| Extracted data |
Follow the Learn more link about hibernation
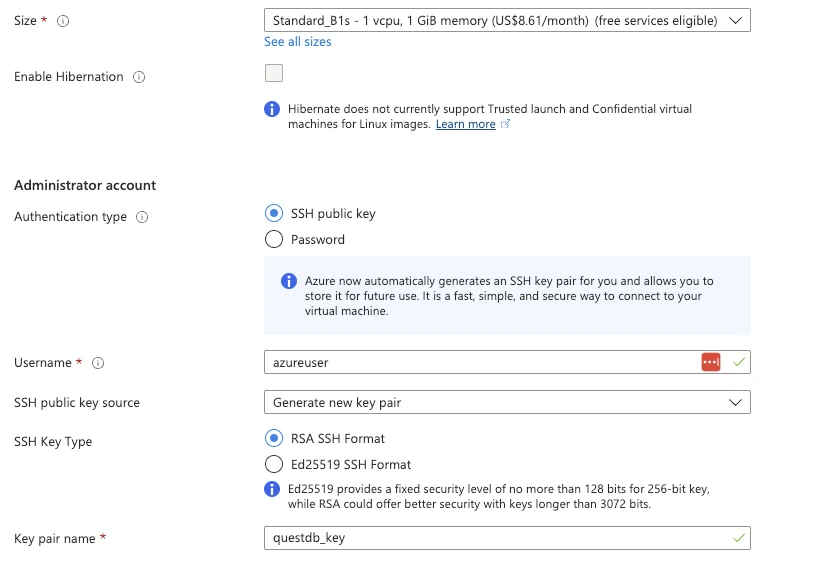tap(465, 124)
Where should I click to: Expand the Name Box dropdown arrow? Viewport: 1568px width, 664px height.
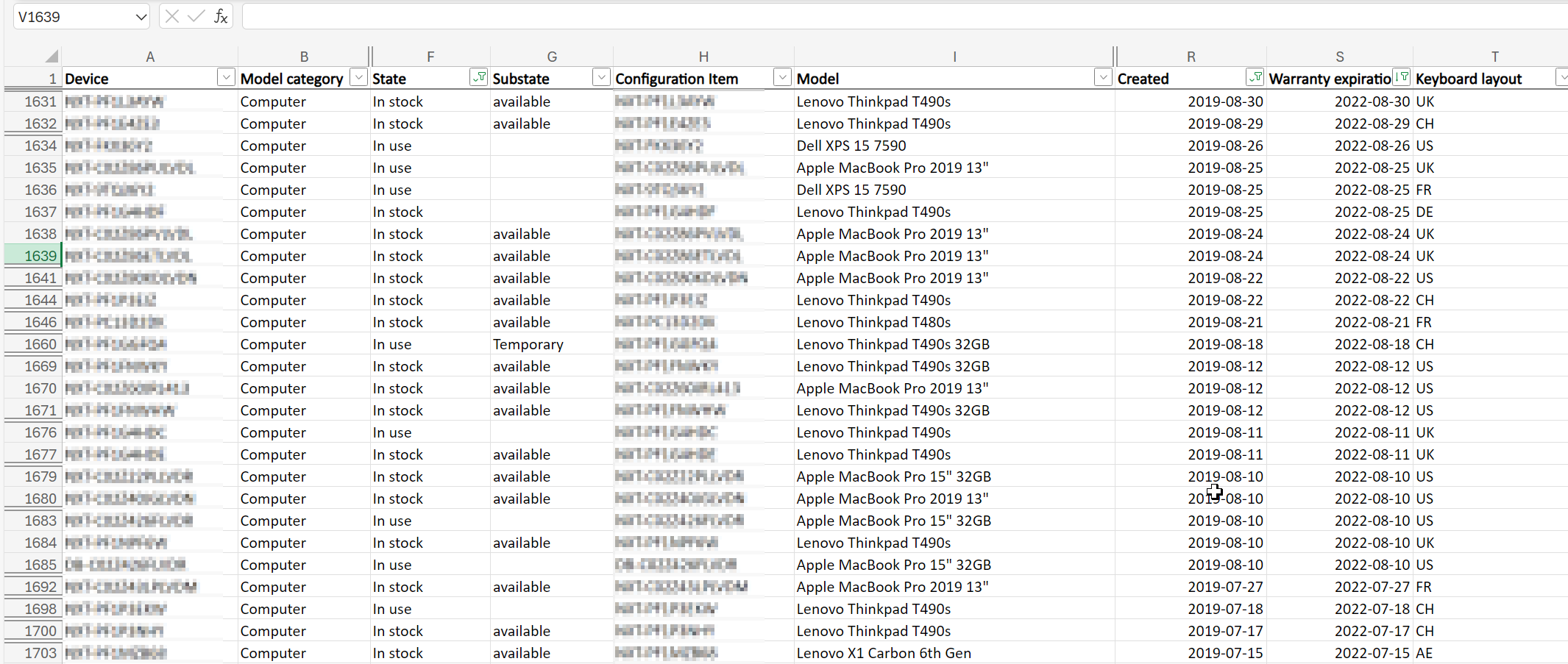click(x=141, y=17)
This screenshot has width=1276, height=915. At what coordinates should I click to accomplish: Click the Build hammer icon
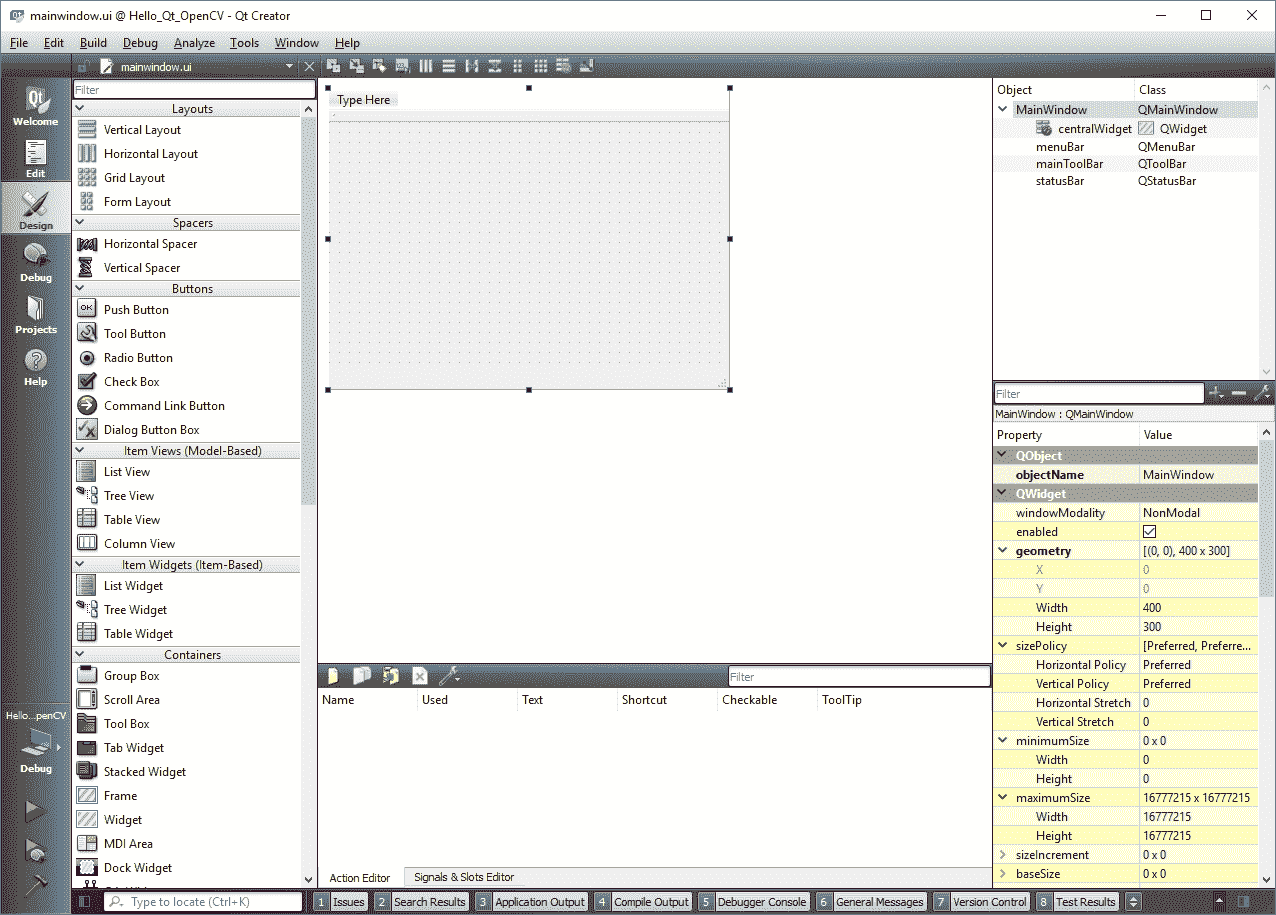35,884
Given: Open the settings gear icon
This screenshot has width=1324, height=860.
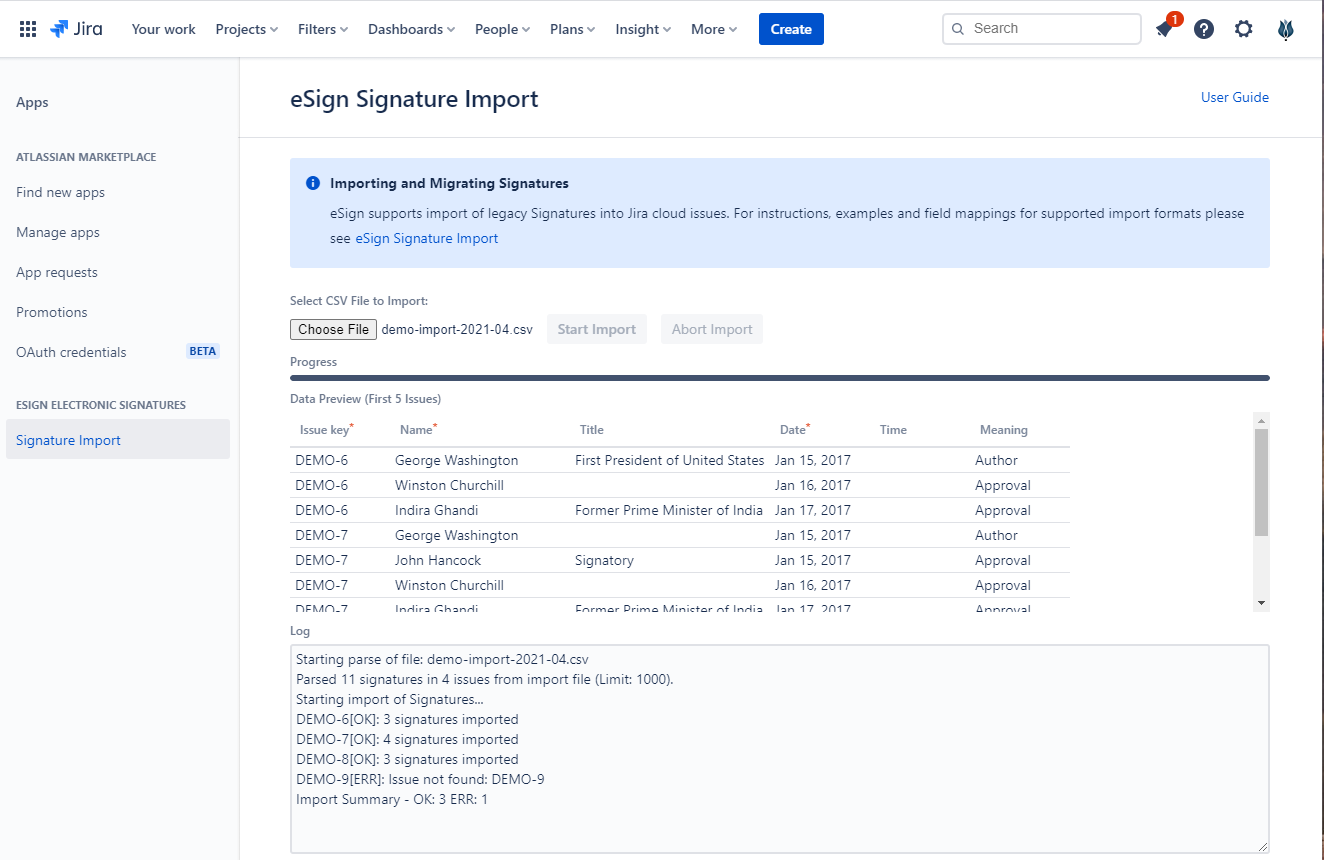Looking at the screenshot, I should (x=1243, y=29).
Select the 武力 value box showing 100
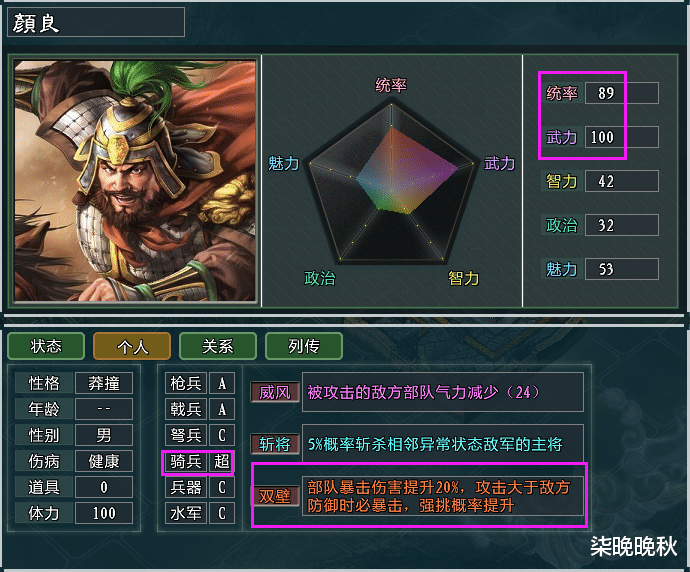690x572 pixels. coord(622,137)
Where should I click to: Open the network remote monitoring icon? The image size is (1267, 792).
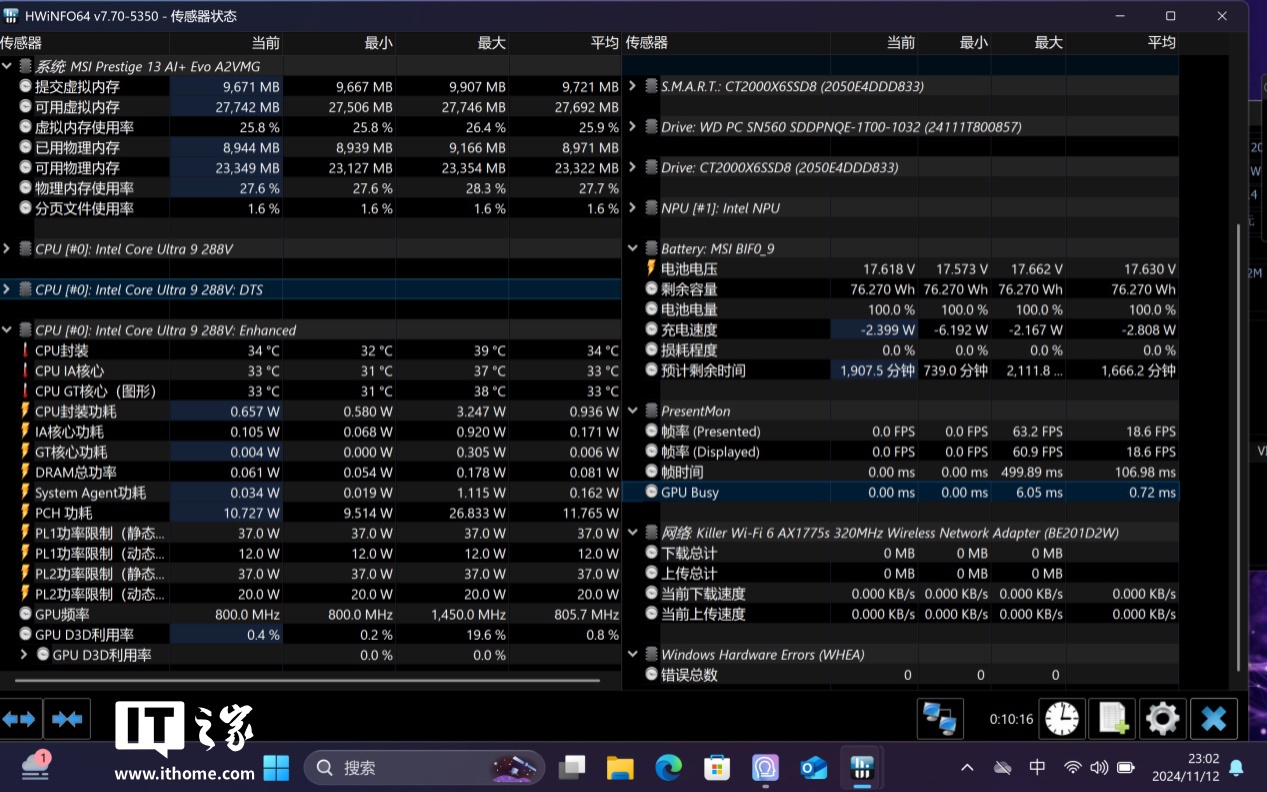(939, 718)
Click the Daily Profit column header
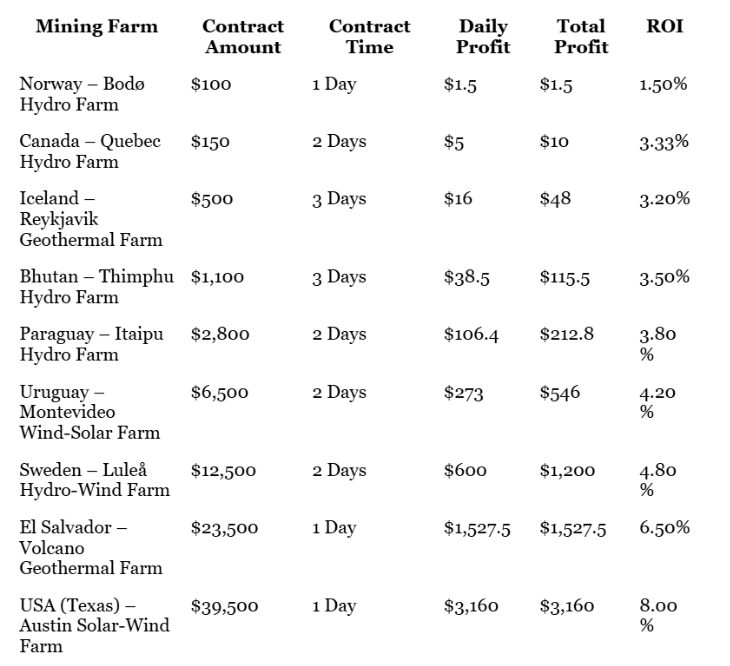 coord(483,37)
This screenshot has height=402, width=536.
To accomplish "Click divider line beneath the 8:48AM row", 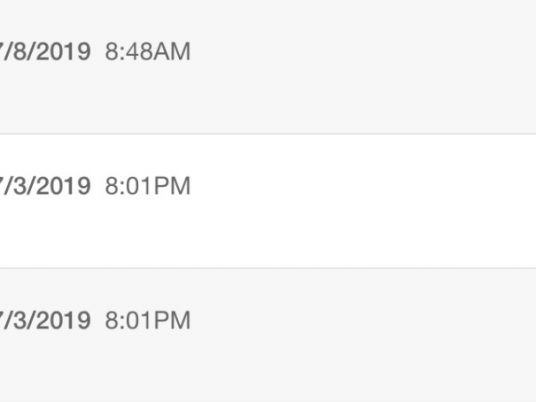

| Prompt |
The answer consists solely of the lines from the one holding "This screenshot has width=1324, height=860." through the final line of the records, both ends included, each duplicated exactly. Leave images out.

| Task response |
This screenshot has width=1324, height=860.
Looking at the screenshot, I should (x=1243, y=29).
Select the 武力 value box showing 100
690x572 pixels. coord(622,137)
Where should I click to: Open the network remote monitoring icon? The image size is (1267, 792).
(939, 718)
Click the Daily Profit column header
 coord(483,37)
This screenshot has height=402, width=536.
To accomplish "Click divider line beneath the 8:48AM row", 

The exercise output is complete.